| Your objective |
Transcribe all of the data exactly. Omit the pictures.

= = = = =

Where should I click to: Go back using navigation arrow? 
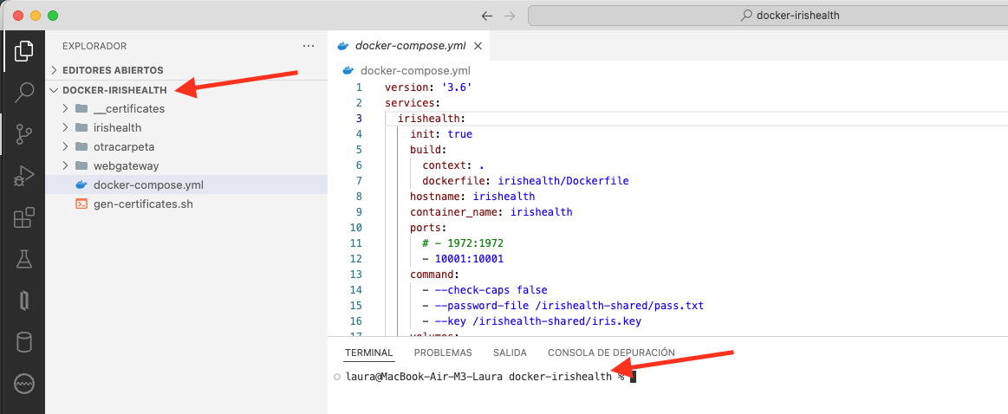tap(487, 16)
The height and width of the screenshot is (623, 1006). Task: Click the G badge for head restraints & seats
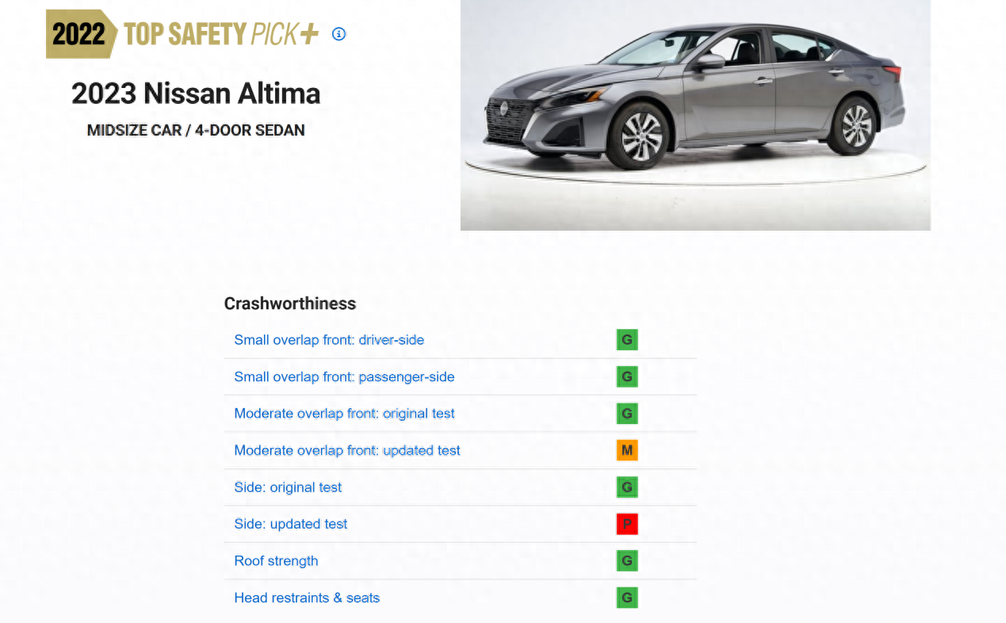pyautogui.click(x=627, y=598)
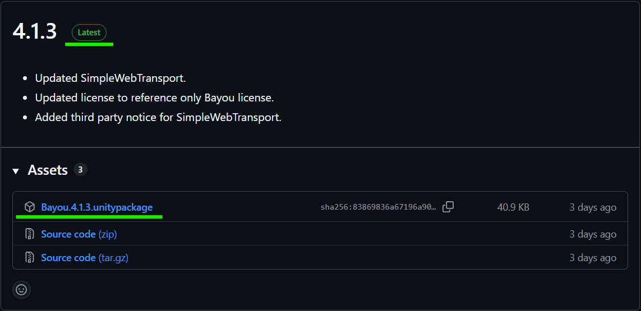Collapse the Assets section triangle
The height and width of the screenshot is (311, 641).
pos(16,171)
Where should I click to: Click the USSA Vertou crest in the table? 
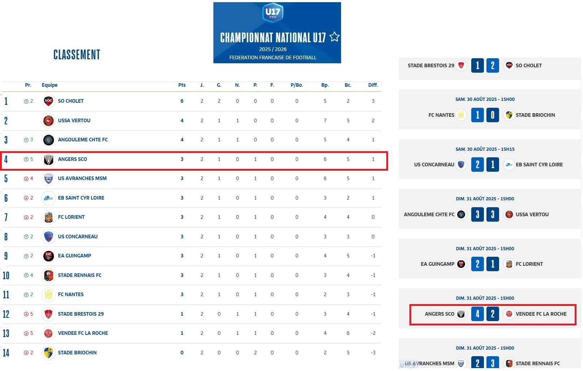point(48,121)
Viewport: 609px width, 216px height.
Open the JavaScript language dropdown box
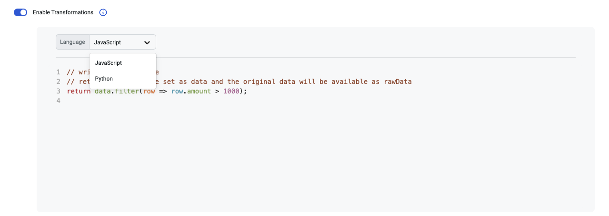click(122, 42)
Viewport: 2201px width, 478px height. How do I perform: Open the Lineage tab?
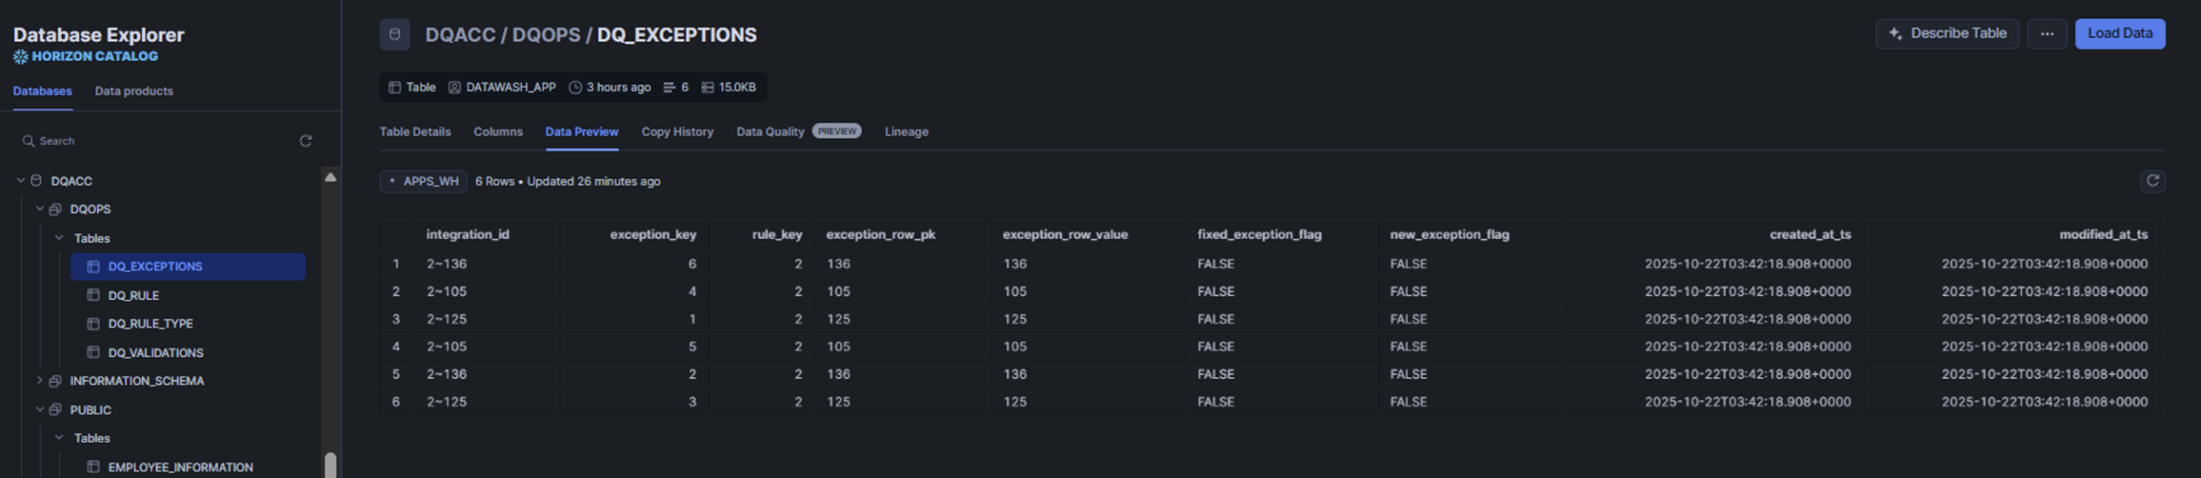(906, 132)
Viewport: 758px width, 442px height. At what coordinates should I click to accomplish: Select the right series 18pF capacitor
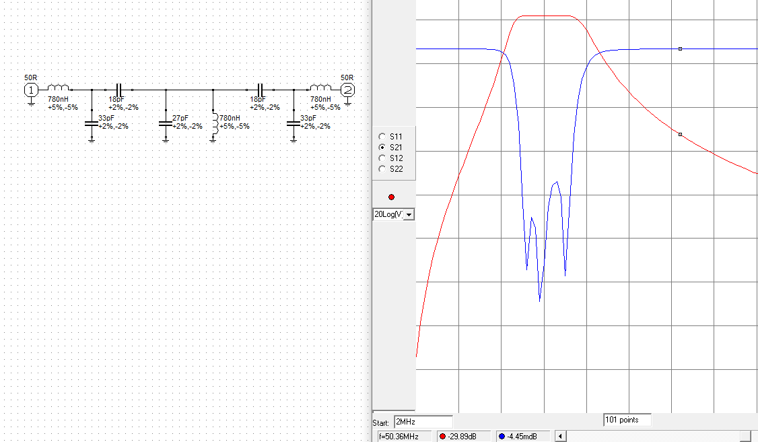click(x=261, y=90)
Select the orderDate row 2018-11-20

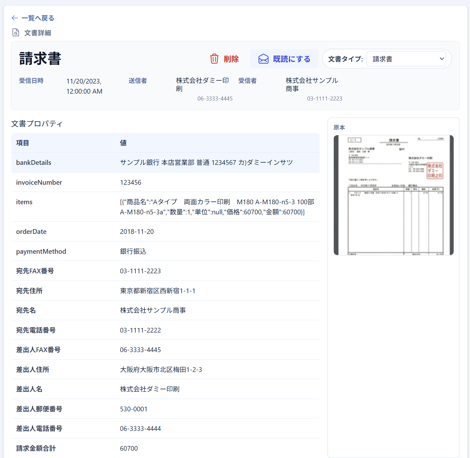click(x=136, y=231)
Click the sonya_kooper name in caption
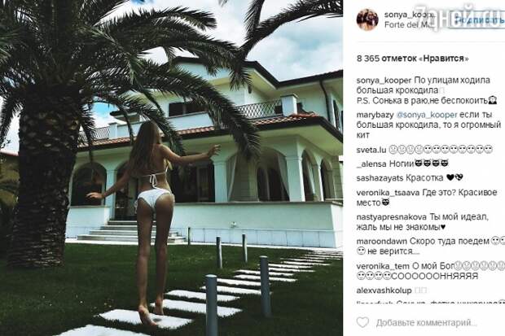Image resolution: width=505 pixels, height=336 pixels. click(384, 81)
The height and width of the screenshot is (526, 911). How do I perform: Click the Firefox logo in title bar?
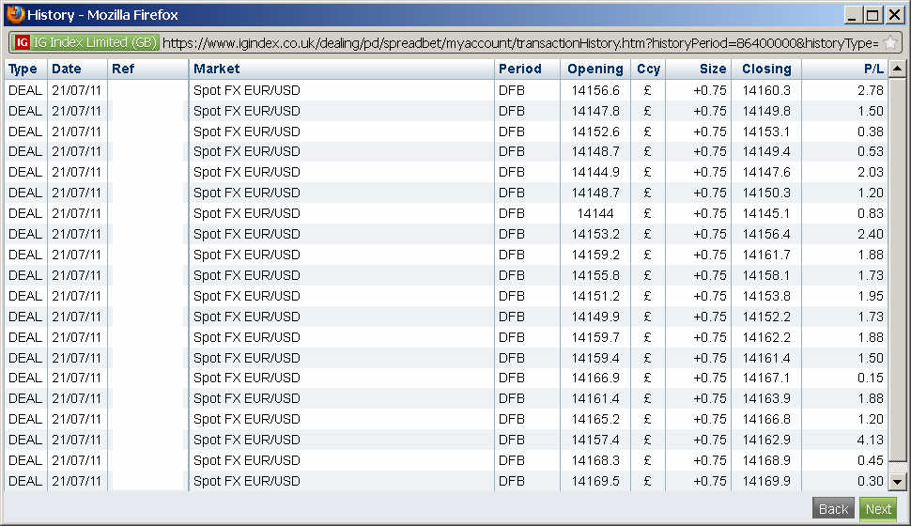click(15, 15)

= = = = =

| Response |
Where should I click to: Go back using navigation arrow? 
tap(487, 16)
The height and width of the screenshot is (623, 1006). Task: Click the G badge for head restraints & seats
pyautogui.click(x=627, y=598)
Collapse the Assets section triangle
The height and width of the screenshot is (311, 641).
pos(16,171)
Where should I click to: Click the USSA Vertou crest in the table? 
point(48,121)
Viewport: 609px width, 216px height.
Open the JavaScript language dropdown box
click(122, 42)
Viewport: 2201px width, 478px height. How do I perform: Open the Lineage tab?
(906, 132)
Viewport: 758px width, 442px height. At what coordinates should I click to accomplish: Select the right series 18pF capacitor
click(x=261, y=90)
Select the orderDate row 2018-11-20

click(x=136, y=231)
Click the sonya_kooper name in caption
Image resolution: width=505 pixels, height=336 pixels. click(384, 81)
The height and width of the screenshot is (526, 911). How do I perform: Click the Firefox logo in title bar?
click(15, 15)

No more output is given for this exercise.